Please give an exact printout of the records, without any pictures.

(Working data begins)

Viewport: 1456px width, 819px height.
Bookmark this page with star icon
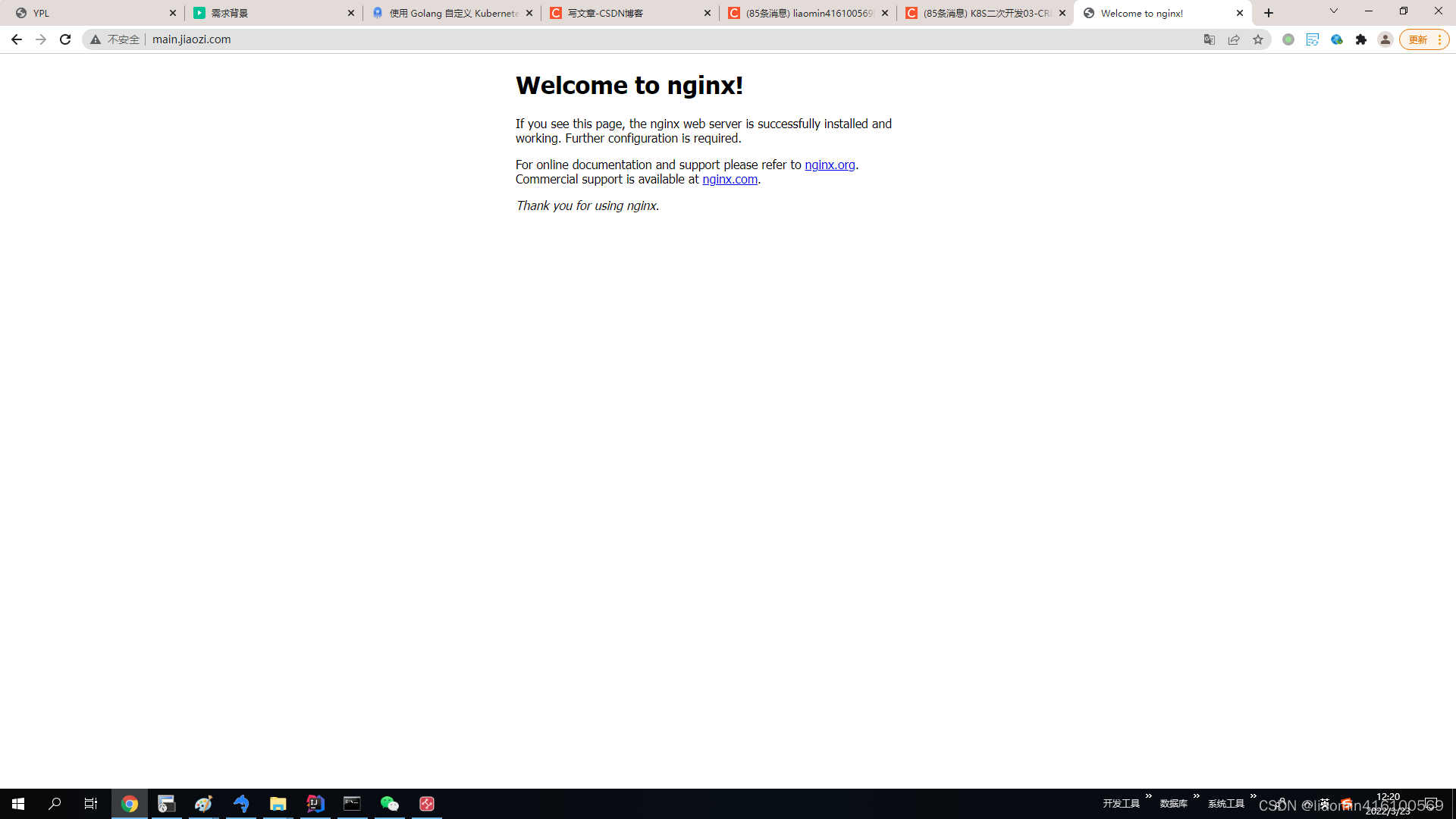point(1258,39)
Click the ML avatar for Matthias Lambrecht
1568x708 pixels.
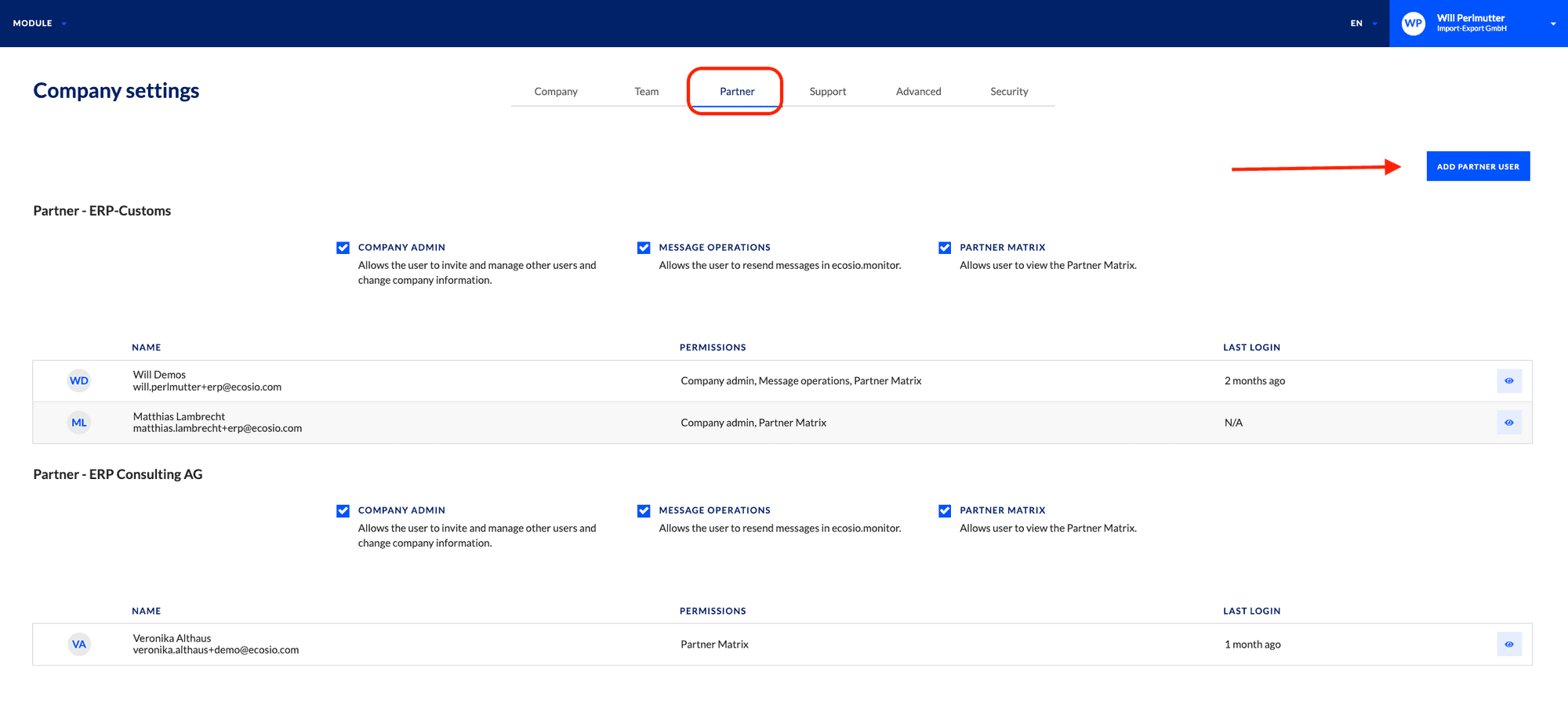point(78,422)
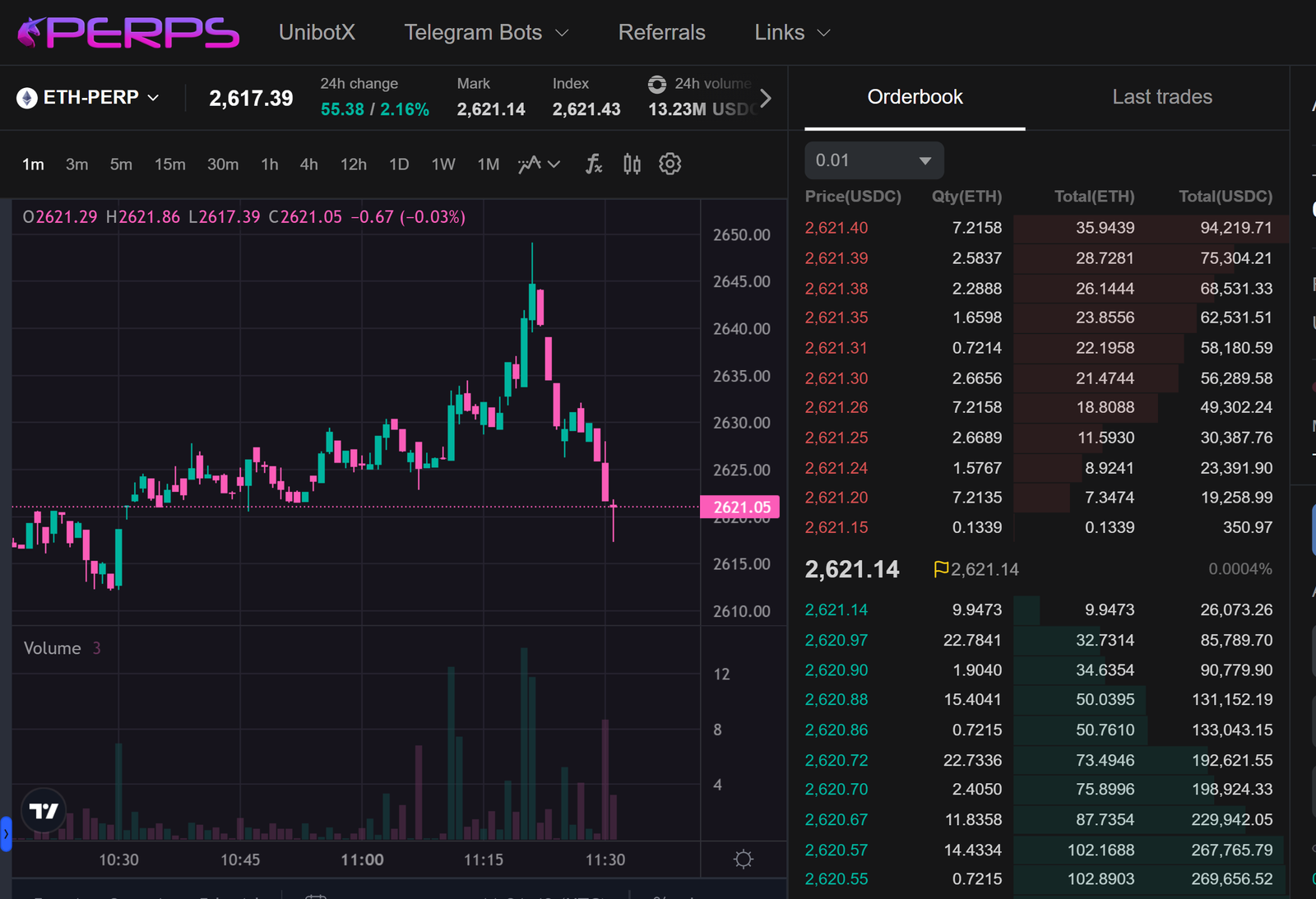1316x899 pixels.
Task: Open chart settings gear
Action: [x=670, y=164]
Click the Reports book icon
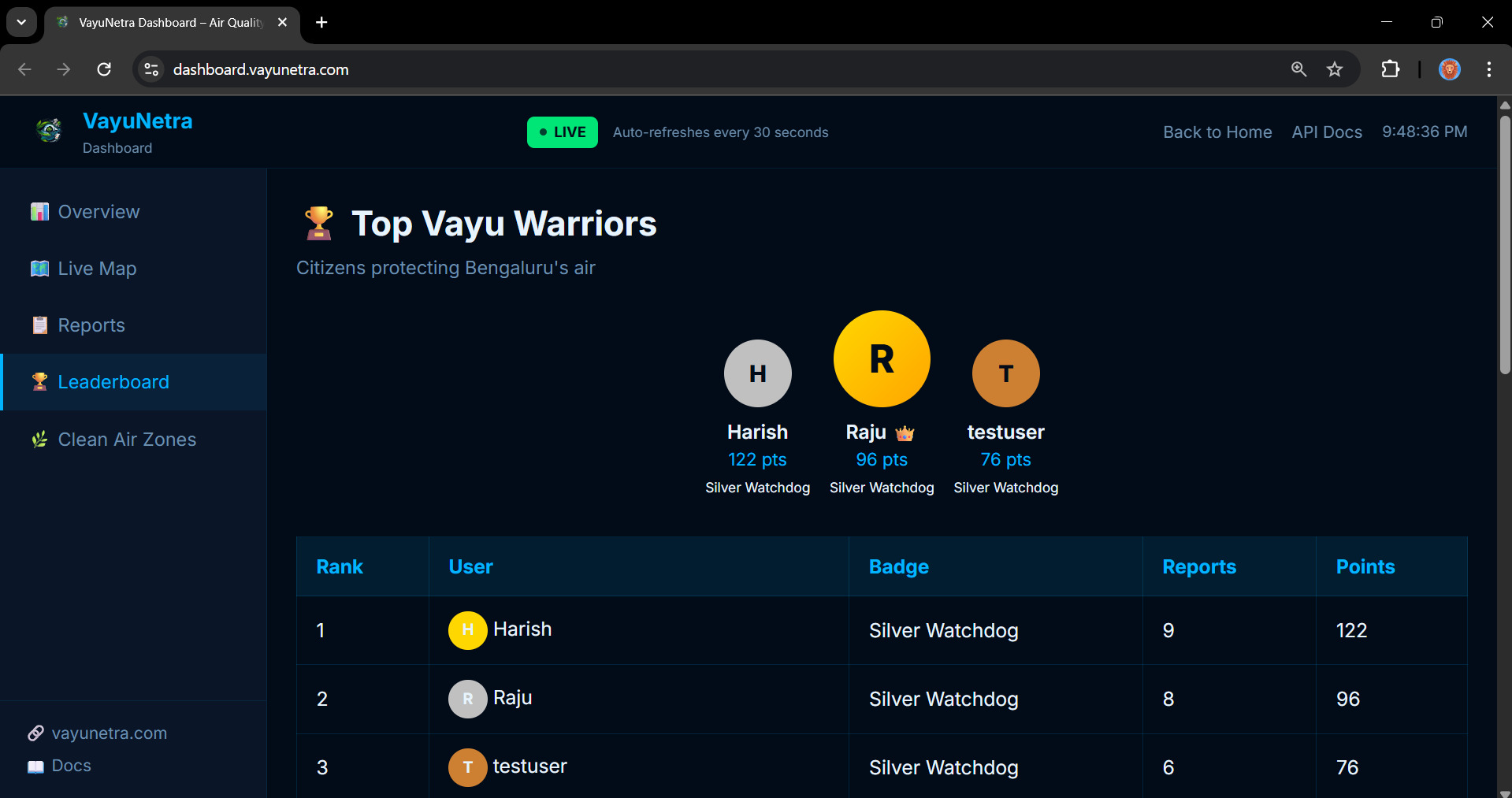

(Working data ends)

#### [Answer to the exercise]
Viewport: 1456px width, 819px height.
Bookmark this page with star icon
point(1258,39)
Click the ML avatar for Matthias Lambrecht
1568x708 pixels.
point(78,422)
1316x899 pixels.
Task: Open chart settings gear
Action: [x=670, y=164]
Click the Reports book icon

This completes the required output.